Go to Great Lengths
In Threads June/July Issue 155 (on sale May 10), Barbara Emodi shows how to extend a skirt in clever ways. In the issue she explains how to extend at the waist with a knit yoke and two creative ways to extend within the skirt with straight or wavy inserts. Here, she shows how to extend at the hem.
This traditional approach is often referred to as adding a “false hem.” By letting out the hem and adding a facing, you can add an extra 1/2-inch to 1 1/2 inch to a skirt’s length (depending on the depth of the original hem). Be sure to select a hem facing that is lighter in weight than your skirt fabric to minimize bulk.
1. Unsew the original hem. Remove any seam binding on the hem edge. Press out the hem crease, first on the wrong side, then on the right side.
Give marks the brush off: For fabrics with a slight nap, like some wool flannels, a gentle brushing with a soft fabric brush helps remove stitching traces.
2. Cut a facing to make a new hem. The intent is to replicate the original hem, so cut a facing strip to equal the hem depth, plus a 1/4-inch seam allowance. Measure the skirt’s hem circumference and make the facing 3 to 4 inches longer.
TIP: Get creative
Consider making the hem facing a feature—use a contrasting or patterned silky fabric for facing.
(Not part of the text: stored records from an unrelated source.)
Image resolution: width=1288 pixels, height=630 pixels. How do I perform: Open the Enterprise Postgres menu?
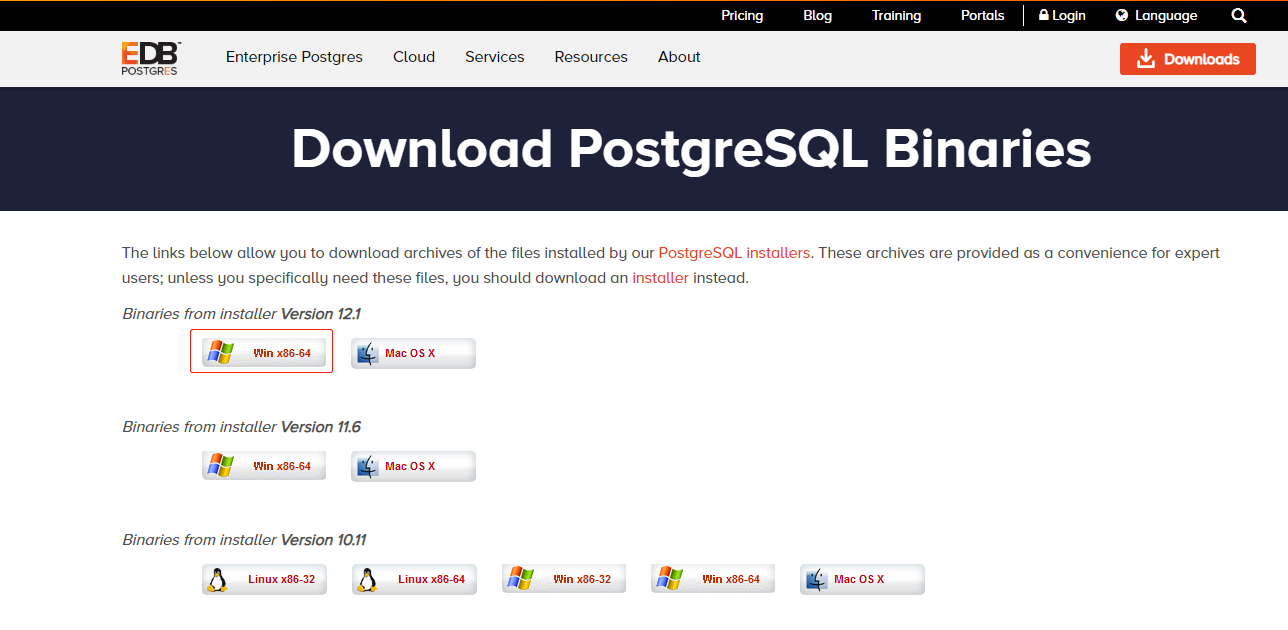[x=294, y=57]
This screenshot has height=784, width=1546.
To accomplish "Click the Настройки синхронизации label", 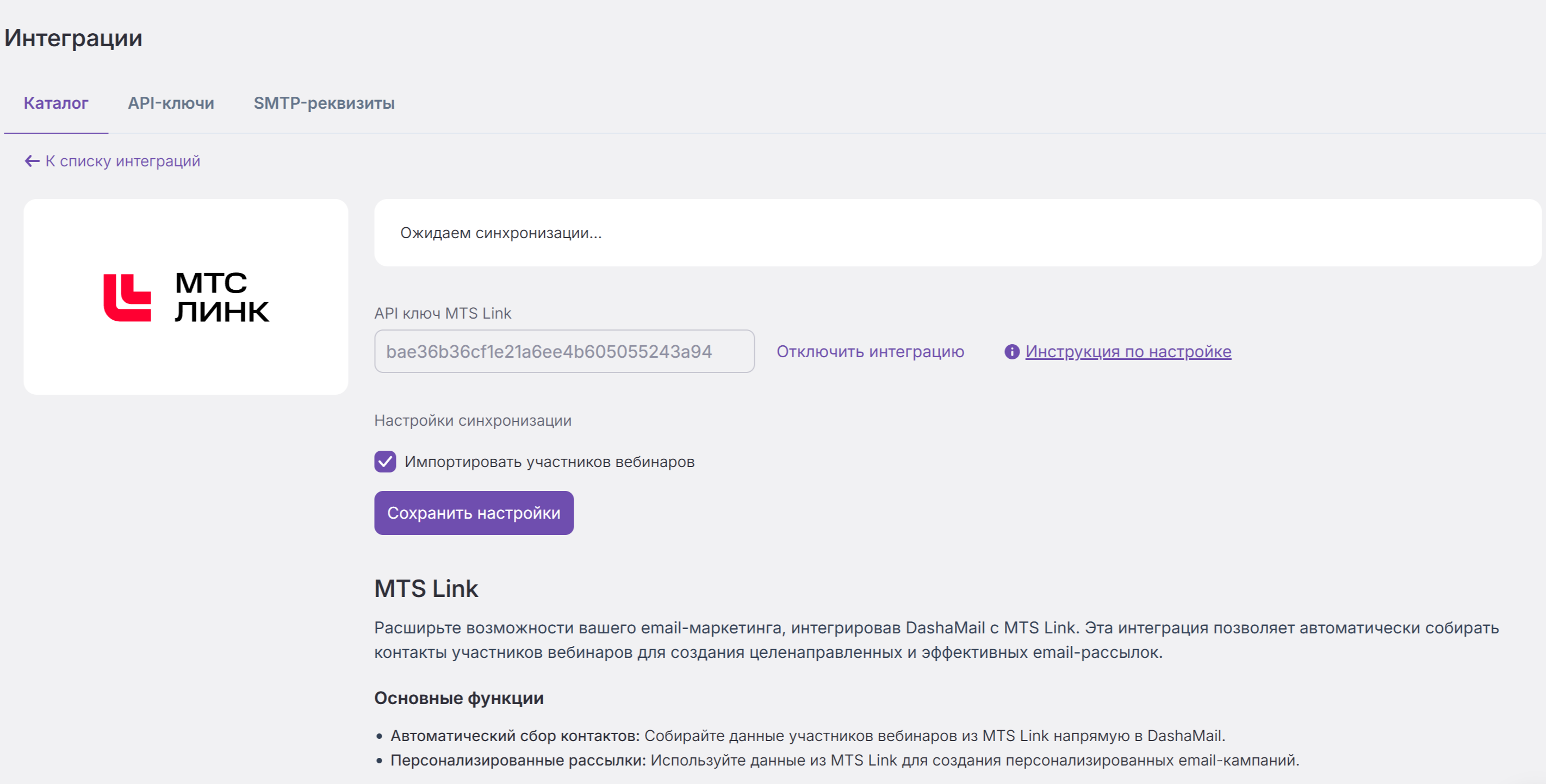I will point(473,420).
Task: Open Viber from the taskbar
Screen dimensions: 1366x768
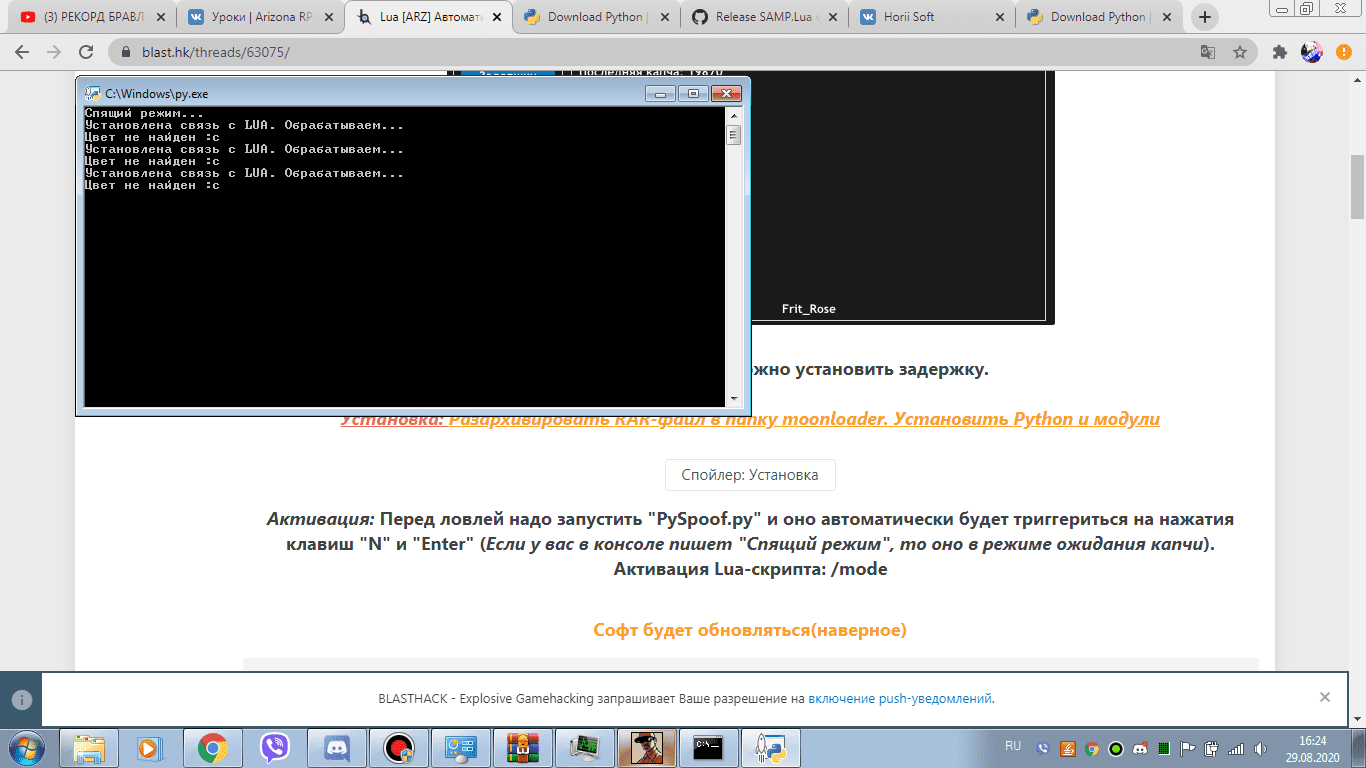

3. Sew the facing to the hem edge. Starting at a side or center back seam, stitch with right sides together with a 1/4-inch seam allowance. Trim and turn under the facing to overlap the start when you reach the seam’s end.
4. Press the seam, then fold the facing to the skirt’s wrong side. Roll the facing slightly to the skirt’s wrong side so that it doesn’t show at the hem edge.
5. Finish the hem by hand or machine, understitching if necessary to support the facing.
Be sure to check out the complete article in Threads issue 155 for more ways to add length to a skirt.
Remove the original stitching and press out the hem crease.
Stitch the skirt and hem facing right sides together.
Fold the hem facing up and press.
Finish the hem by hand or machine.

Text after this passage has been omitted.